Al partigiano assassinato a Ebensee il 4 maggio del 1945 è stata dedicata oggi una mattonella d’ottone all’ingresso delle scuole di Ponte Lambro. Al momento celebrativo hanno partecipato i bambini e gli studenti di tutti gli ordini e gradi dell’istituto
La scuola ha accolto gli studenti e le autorità
Si è svolta nel pomeriggio di oggi, 28 gennaio, la cerimonia di posa della pietra del ricordo dedicata al partigiano Roberto Lepetit. A ospitare l’evento è stata la sede dell’Istituto comprensivo “Aldo Moro” che ha raccolto intorno a sé gli alunni di scuola dell’infanzia, primaria e secondaria di primo grado. La dirigente Maria Beatrice Frigerio ha accolto il vicesindaco Francesca Borello e Manuel Guzzon che, oltre a essere consigliere di maggioranza, è presidente dell’Anpi provinciale. Dopo i discorsi delle autorità, i racconti e le musiche dei ragazzi, è stata scoperta la pietra della memoria posta all’ingresso dell’edificio scolastico.
Ecco chi era il partigiano Lepetit
Il pontelambrese Roberto Lepetit, nato il 29 agosto 1906, è stato un imprenditore che ereditò l’attività di famiglia dopo la morte del padre. Iniziò a collaborare con la Resistenza italiana dopo l’Armistizio, arrivando a nascondere nei propri stabilimenti un gruppo di 360 ex prigionieri jugoslavi aiutandoli a scappare in Svizzera e a sostenere anche economicamente – oltre che dal punto di vista logistico – i primi gruppi di partigiani. Collaborò anche con il Partito d’azione e con il Cnl, ma fu catturato 29 settembre 1944 e deportato a Mauthausen prima e a Melk in seguito. Morì ad Ebensee il 4 maggio 1945.
“Ricordare è l’unico antidoto all’indifferenza”
A sottolineare l’importanza del momento è stata la dirigente scolastica Frigerio:
“Oggi viviamo un’esperienza importantissima con la posa di una pietra d’inciampo. Sottolineerei due parole: ricordo e inciampo.

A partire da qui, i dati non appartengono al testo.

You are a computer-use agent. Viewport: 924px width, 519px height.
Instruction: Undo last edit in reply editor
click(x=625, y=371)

Ricordo: perché ogni volta che noi ricordiamo portiamo qualcosa al cuore, sede delle emozioni. Inciampo: perché è qualcosa che ci fa rallentare e ci costringe a fermarci e a leggere. La pietra d’inciampo perciò trasforma la memoria in un gesto quotidiano, restituendo dignità a chi, come Lepetit, era stato ridotto a un numero nei campi di sterminio. E’ una piccola lamina d’ottone, che riluce accendendo in noi la necessità di vigilare contro l’odio. Ricordare è dunque l’unico antidoto al male della nostra epoca: l’indifferenza”.

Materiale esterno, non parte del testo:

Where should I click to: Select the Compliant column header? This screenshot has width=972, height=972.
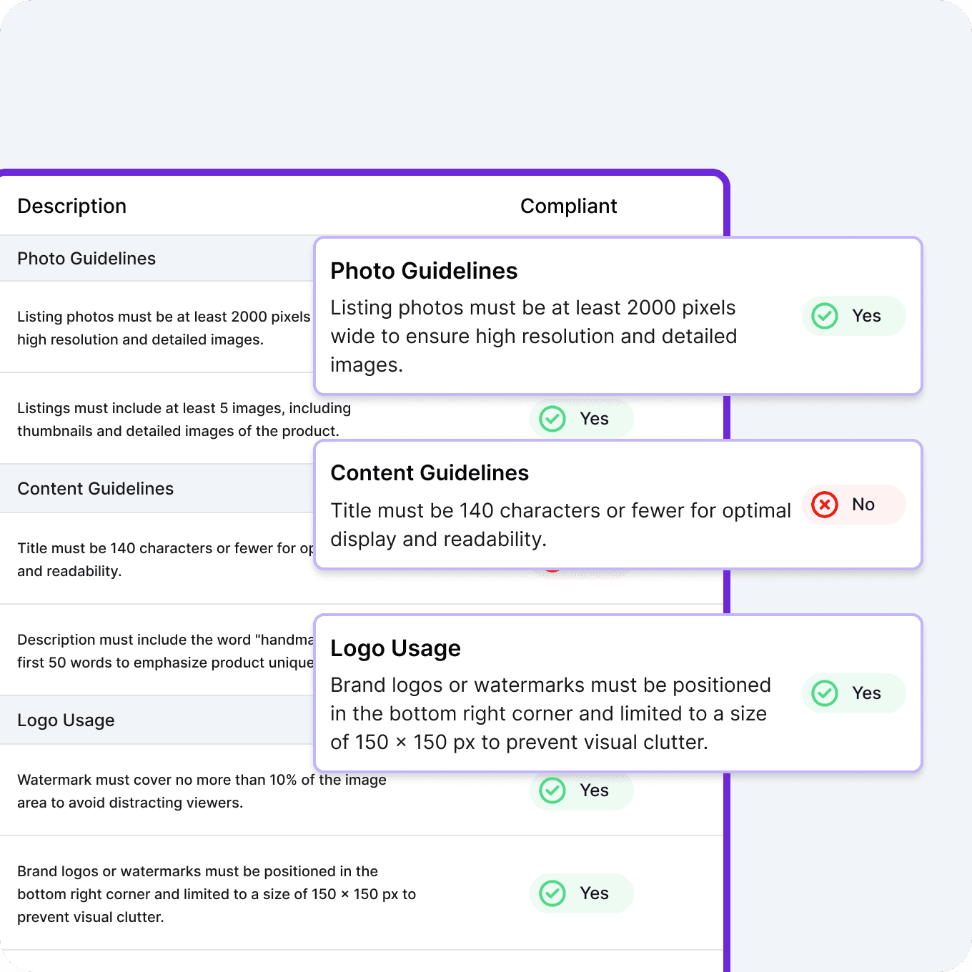pyautogui.click(x=568, y=206)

“Custodite, amate e coltivate il piccolo fiore della libertà”
A prendere parola è stato anche Guzzon che si è rivolto agli studenti:
“E’ una giornata storica per Ponte Lambro e per la scuola. La posa della pietra della memoria per il partigiano Roberto Lepetit assume un significato e un valore simbolico: un omaggio al valore e al coraggio di un nostro concittadino che ha sacrificato la propria vita per donarci la libertà di cui tutti noi godiamo ogni giorno. Una libertà che dobbiamo coltivare come un bene prezioso: ha bisogno di un amore costante e incondizionato, perché è sempre in pericolo. Sopra a questa pietra pensate a Lepetit e a quel piccolo fiore della libertà che Roberto ha conquistato sacrificando tutto: famiglia, amici, lavoro, passioni, vita. Quel piccolo fiore della libertà ora lo avete nelle vostre mani: custoditelo, amatelo e coltivatelo sempre”.
“Siate uomini e donne capaci di ragionare e amare”
A dare anche il proprio contributo è stata anche la vicesindaco Borello:
“Vedere qui oggi voi ragazzi significa che insieme stiamo manifestando la nostra volontà a non essere indifferenti. Io vorrei che un domani facciate quello che noi stiamo facendo oggi: spero che organizziate questo tipo di eventi e che possiate, da uomini e donne quali diventerete, ragionare e amare”.